Trüffel suchen & finden

Sommertrueffel-einzeln

Achtung: Suchen und Sammeln verboten!

Im dritten Reich waren die Nazis der Meinung, dass Trüffel nur etwas für Juden sei und die deutsche Volksseele dies nicht bräuchte – warum auch immer. Daher erließen sie ein Gesetz zum Verbot des Suchens und Verwertens von wilden Trüffel. Dieses Gesetz gilt leider bis heute: sie steht unter Naturschutz. Im Ergebnis führte dies dazu, dass es in Deutschland keine Trüffelkultur ähnlich der in Südeuropa, Frankreich oder der Schweiz mehr gibt. Dies war aber vor dem Dritten Reich ganz anders. Das belegen viele Berichte und Aufzeichnungen sowie alte Rezeptsammlungen. Und mancher hat sich wohl auch nach dem zweiten Weltkrieg von den möglichen Strafen nicht abschrecken lassen und diskret gesammelt.
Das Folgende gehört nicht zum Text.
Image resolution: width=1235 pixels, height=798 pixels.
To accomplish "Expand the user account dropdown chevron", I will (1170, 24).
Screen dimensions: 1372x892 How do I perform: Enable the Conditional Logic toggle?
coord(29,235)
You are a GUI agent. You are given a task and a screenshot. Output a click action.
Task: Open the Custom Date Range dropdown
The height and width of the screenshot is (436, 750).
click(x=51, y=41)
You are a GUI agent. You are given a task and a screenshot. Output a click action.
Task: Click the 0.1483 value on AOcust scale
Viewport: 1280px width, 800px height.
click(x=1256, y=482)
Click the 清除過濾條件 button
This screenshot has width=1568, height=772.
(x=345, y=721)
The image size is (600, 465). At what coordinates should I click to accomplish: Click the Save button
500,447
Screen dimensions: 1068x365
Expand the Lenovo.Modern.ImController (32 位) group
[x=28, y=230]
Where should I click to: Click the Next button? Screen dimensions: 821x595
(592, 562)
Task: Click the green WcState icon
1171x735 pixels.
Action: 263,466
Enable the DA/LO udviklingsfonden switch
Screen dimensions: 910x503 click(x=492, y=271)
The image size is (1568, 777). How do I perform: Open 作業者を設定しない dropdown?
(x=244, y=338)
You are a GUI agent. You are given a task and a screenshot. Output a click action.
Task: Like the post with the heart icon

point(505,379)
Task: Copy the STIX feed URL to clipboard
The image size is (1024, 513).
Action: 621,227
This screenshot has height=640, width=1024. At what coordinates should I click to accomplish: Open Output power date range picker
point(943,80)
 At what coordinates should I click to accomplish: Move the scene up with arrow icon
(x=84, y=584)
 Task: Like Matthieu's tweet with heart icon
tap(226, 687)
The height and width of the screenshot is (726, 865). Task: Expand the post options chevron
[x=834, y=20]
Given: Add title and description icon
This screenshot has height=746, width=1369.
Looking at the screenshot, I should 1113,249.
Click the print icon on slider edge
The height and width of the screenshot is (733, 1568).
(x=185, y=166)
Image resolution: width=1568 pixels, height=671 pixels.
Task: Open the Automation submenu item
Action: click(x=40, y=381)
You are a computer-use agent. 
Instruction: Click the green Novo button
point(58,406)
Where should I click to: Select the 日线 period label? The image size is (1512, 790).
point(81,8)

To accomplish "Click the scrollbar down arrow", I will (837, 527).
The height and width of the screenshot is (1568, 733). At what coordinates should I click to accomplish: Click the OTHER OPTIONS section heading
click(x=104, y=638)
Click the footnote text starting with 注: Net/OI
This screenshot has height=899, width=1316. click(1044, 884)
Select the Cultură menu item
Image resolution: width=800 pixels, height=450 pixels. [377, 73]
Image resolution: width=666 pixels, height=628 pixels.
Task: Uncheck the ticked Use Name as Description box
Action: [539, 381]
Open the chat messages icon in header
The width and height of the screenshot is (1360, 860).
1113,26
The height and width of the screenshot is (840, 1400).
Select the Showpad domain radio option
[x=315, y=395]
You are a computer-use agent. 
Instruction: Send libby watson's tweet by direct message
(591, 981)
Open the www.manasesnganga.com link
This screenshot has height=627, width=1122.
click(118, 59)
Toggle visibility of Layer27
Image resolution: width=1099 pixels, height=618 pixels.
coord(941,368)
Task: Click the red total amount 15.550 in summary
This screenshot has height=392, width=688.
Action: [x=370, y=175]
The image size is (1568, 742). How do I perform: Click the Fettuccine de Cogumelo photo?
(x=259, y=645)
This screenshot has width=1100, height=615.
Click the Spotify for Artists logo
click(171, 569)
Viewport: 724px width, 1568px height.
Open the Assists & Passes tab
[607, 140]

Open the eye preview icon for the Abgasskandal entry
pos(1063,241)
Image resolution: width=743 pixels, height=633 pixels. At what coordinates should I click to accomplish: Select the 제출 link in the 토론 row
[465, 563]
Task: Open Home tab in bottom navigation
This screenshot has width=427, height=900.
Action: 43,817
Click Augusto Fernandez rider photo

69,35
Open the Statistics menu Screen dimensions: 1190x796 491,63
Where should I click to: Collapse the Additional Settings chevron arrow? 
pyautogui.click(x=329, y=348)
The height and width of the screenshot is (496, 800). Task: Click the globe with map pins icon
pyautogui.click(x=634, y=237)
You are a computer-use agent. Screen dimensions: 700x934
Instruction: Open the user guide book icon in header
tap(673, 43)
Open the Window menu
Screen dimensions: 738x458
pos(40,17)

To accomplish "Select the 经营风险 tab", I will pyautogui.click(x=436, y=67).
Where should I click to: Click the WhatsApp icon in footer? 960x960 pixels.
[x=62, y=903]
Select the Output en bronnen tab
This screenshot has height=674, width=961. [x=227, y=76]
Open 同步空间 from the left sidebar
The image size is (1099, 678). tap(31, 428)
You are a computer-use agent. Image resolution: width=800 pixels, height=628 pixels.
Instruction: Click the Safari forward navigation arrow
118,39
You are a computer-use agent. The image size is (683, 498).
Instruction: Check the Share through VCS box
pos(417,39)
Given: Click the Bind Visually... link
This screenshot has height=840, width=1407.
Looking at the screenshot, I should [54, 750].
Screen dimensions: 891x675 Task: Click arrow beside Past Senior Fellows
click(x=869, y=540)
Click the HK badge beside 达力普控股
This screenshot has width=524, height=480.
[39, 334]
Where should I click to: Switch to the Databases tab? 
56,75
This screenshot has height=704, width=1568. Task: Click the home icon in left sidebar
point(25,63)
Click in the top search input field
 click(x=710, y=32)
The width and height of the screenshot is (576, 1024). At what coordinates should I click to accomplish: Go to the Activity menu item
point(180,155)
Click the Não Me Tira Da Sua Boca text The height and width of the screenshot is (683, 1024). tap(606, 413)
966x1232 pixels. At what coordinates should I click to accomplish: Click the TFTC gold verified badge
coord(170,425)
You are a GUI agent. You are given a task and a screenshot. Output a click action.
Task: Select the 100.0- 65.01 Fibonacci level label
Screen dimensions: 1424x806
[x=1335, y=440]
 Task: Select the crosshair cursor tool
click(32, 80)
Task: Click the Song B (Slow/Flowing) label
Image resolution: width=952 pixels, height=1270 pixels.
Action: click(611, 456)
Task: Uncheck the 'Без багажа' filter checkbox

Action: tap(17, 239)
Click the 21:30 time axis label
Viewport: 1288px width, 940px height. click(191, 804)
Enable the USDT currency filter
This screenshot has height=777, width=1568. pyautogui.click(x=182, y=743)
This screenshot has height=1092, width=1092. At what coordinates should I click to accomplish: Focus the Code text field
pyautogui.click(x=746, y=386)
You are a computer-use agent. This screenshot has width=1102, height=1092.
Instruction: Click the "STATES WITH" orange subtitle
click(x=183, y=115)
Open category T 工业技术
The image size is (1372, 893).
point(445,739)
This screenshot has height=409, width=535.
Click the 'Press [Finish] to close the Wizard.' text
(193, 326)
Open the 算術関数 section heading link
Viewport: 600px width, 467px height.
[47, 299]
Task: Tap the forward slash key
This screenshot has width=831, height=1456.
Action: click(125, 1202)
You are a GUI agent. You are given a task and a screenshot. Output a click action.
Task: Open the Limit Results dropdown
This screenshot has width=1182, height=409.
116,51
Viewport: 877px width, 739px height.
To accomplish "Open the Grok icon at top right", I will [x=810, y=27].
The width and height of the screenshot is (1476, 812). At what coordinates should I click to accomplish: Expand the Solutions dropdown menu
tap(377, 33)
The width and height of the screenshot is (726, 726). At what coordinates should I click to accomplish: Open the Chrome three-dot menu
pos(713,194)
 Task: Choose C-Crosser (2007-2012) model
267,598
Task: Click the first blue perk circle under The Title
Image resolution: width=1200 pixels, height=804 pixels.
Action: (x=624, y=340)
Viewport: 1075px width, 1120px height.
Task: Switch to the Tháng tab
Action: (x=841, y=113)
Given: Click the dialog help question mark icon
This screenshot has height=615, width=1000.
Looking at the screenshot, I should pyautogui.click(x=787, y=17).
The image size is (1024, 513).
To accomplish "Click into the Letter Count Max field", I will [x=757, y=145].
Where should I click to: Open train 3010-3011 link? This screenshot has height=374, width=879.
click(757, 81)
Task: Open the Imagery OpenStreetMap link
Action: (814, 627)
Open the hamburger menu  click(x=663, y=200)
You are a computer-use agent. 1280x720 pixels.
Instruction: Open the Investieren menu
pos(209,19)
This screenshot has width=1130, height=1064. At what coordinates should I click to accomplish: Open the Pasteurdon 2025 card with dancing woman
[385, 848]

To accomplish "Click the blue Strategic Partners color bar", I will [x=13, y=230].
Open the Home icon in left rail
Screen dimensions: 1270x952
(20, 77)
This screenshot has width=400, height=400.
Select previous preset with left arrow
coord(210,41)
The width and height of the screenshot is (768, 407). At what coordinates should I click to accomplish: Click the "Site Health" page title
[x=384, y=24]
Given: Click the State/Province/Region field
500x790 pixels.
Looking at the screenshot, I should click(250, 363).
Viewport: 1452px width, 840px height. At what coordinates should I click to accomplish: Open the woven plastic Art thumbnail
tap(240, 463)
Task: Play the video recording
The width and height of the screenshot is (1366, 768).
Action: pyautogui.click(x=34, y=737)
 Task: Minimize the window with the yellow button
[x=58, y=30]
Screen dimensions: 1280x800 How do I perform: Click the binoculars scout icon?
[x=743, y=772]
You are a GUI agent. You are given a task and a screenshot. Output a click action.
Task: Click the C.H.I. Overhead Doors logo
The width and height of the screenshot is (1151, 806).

Nun essen die Deutschen heute aber sehr gerne Trüffel und müssen diese teuer bezahlen sowie umständlich importieren. Die Lösung ist eigentlich ganz einfach: Entweder suchen wir bei unseren direkten Nachbarn oder wir leisten uns einen oder mehrere “getrüffelte” Bäume.

 

Hund, Schwein oder doch die eigene Nase?

Als besonders willfährige Trüffelsucher gelten Hunde oder Schweine. Letztere haben neben der Haltung den Nachteil, dass sie die leckeren Knollen gleich verspeisen wollen und nur ein umständliches Maulgeschirr sie davon abhalten kann. Erstere sind wohl die richtige Wahl. Neben ihrem ausgeprägten Geruchssinn zeigen sie kein wirkliches Interesse am kulinarischen Reichtum der Trüffel. Sie lernen jedoch sehr schnell, wie sie Herrchen oder Frauchen mit dem Aufspüren der tollen kleinen Knollen glücklich machen und sofort mit einem Leckerli belohnt werden. Als besonders erfolgreich hat sich die italienische Rasse Lagotto Romagnolo positioniert.

 

Und wie sieht es mit der eigenen Nase aus? Einschlägige Informationen besagen, dass man das Vorhandensein von Trüffel unter bestimmten Bäumen am schlechten Wuchs von Pflanzen um den Baum herum erkennen kann (frz. brûlé für verbrannte Erde). Denn sie entziehen ihrer Umgebung Nährstoffe, die sie dann wohl symbiotisch ihrem Baum zuführen. Eine leichte Erhebung kann sie dann verraten ohne dass man tief buddeln muss. Aber das muss ich erst noch selbst ausprobieren. Alternativ kann man natürlich einen geimpften Baum in den eigenen Garten setzen und nach 5-7 Jahren vorsichtig nach den Trüffel graben.